Gli animali, dovendo attraversare l’autostrada da un lato all’altro, molto spesso non riuscivano a salvarsi, il che ha dato il via ad una serie di incidenti che ha fatto preoccupare sia i gestori del parco che gli automobilisti. Così, è nato un sistema a dir poco geniale che è riuscito a salvare tantissimi animali, e tantissimi automobilisti, e che in più fa anche bene all’ambiente: ecco di cosa si tratta.
Il Canada ha salvato 150.000 animali dalle auto

La soluzione che ha permesso al Canada di salvare 150.000 animali dalle auto in corsa è un attraversamento faunistico tra i più avanzati al mondo. Si tratta di un sistema che permette agli animali di attraversare con sicurezza l’autostrada, e di muoversi in totale libertà tra i due lati dell’autostrada. In particolare, il sistema si divide in 44 strutture di attraversamento, collegate tra loro da 82 chilometri di recinzioni, all’interno delle quali gli animali possono spostarsi in totale sicurezza, così divise:
- 6 grandi sovrappassi;
- 38 sottopassaggi.
L’occasione che ha permesso la costruzione degli attraversamenti è stata l’ampliamento dell’autostrada, che da 2 corsie è passata a 4, e sin da subito si sono registrati molti meno investimenti.

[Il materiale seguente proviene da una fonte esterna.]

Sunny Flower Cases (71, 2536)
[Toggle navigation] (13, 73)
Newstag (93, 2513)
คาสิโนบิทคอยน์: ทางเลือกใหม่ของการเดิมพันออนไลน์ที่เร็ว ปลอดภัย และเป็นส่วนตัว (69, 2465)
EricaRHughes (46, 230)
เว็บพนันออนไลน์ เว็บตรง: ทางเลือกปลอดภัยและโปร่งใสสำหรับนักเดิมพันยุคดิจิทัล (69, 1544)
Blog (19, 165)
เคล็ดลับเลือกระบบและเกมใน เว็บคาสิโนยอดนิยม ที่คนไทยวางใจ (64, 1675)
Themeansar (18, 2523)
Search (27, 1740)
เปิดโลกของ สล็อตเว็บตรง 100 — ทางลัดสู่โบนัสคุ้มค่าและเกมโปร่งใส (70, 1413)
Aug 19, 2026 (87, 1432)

In particolare, le collisioni tra i veicoli e gli animali sono scese di oltre l’80% se si guarda il dato complessivo, e di oltre il 96% nel caso specifico di alci e cervi.
Attraversamento faunistico

La realizzazione degli attraversamenti faunistici, per quanto futuristica, non è un’idea di questo tempo, ma bensì del secolo scorso. I sovrappassi e i sottopassaggi, infatti, esistono dagli anni ‘50, e nel corso della storia hanno subìto migliorie e innovazioni, che li hanno resi di volta in volta più sicuri ed efficienti, fino ad arrivare a rappresentare uno dei migliori esempi al mondo di conservazione e sicurezza stradale per gli animali in un ambiente ad alta densità di traffico. Inoltre, nei decenni trascorsi dalla loro prima realizzazione, gli attraversamenti sono stati oggetto di studio da parte di numerosi esperti e scienziati.

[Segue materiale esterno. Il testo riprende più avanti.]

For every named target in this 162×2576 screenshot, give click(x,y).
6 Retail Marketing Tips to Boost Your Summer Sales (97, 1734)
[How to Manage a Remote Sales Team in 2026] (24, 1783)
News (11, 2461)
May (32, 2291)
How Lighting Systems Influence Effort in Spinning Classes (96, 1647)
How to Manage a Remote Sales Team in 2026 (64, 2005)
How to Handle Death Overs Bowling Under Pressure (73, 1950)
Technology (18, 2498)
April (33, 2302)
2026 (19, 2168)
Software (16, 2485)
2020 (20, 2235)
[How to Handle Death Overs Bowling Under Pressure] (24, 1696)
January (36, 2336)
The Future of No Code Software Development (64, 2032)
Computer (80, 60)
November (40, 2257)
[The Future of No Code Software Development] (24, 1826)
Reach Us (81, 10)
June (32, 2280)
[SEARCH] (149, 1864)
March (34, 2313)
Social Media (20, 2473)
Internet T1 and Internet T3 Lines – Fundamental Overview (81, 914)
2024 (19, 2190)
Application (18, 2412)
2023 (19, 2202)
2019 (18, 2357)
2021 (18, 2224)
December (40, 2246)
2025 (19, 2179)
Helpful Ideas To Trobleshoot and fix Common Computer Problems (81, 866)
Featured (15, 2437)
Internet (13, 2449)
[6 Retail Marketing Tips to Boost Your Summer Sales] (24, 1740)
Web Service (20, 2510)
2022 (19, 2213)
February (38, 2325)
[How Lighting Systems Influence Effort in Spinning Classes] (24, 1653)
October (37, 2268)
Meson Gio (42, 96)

Le ricerche che hanno un raggio d’azione più a lungo termine, hanno dimostrato non solo la straordinaria efficacia degli attraversamenti faunistici, ma anche che specie diverse utilizzano i passaggi in modo differente: se orsi grizzly, lupi alci e alci canadesi (moose) preferiscono le strutture ampie e aperti, gli orsi neri e i puma prediligono invece i sottopassaggi, più lunghi e stretti. La salvaguardia degli animali selvatici è fondamentale, considerando la loro diminuzione costante, e soluzioni intuitive come questa sono la prova che la tecnologia può essere anche buona, se utilizzata nel modo giusto, e può contribuire a proteggere centinaia di migliaia di esemplari, ma anche a migliorare le condizioni atmosferiche, a ridurre l’impatto del cambiamento climatico e molto altro.